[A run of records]
-- begin --

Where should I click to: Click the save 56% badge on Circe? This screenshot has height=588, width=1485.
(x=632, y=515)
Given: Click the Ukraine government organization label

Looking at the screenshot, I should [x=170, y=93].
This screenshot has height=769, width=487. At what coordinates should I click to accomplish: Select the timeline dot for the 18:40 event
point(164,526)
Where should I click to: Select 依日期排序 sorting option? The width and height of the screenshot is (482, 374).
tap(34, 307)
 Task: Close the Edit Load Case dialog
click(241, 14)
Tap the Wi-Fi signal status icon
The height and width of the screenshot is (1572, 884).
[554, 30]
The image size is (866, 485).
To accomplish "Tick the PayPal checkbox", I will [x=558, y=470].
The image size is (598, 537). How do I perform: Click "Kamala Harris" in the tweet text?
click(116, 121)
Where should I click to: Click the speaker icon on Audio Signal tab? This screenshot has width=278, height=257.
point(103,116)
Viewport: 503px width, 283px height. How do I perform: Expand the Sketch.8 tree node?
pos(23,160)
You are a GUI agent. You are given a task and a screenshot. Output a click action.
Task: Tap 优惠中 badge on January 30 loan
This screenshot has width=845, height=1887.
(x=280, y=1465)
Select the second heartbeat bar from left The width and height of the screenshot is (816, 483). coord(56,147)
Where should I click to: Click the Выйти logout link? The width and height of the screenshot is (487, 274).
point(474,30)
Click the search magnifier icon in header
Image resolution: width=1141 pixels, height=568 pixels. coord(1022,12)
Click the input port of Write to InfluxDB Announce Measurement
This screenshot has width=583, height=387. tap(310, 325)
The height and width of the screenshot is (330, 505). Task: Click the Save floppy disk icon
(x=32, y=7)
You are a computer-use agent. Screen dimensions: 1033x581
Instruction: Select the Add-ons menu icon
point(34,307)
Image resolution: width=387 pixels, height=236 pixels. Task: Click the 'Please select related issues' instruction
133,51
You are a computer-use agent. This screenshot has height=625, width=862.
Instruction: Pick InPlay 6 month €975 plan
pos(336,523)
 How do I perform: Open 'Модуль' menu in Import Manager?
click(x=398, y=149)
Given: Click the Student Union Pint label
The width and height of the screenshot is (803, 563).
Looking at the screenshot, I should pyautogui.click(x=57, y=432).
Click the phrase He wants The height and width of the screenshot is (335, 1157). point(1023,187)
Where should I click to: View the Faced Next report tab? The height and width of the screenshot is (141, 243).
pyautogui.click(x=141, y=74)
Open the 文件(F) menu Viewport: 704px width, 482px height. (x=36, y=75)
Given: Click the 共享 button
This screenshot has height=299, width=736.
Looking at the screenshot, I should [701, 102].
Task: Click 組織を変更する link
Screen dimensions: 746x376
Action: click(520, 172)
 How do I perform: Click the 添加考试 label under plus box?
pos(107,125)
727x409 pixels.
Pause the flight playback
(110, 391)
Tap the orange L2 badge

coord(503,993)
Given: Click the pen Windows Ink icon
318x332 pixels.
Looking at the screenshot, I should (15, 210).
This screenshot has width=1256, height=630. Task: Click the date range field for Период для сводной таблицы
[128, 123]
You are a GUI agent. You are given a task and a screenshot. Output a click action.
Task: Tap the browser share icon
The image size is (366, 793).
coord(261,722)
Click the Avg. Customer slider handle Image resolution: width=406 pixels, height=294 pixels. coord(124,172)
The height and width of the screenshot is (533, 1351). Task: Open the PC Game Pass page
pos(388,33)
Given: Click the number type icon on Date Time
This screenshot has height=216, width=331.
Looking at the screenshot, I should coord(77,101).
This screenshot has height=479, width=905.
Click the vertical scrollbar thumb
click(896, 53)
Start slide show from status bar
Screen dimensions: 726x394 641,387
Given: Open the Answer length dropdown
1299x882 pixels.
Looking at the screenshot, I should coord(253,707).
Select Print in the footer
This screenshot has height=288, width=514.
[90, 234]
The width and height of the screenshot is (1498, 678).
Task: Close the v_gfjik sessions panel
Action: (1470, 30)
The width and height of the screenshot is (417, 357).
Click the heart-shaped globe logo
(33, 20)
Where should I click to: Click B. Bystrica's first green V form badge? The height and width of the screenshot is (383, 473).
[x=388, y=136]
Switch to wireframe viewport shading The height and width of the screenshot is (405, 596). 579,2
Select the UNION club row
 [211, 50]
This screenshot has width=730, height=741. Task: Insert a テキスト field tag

-- end --

Count the lines in the records above that contain the string "Where". Reply with the number alone.

● ANSWER:
6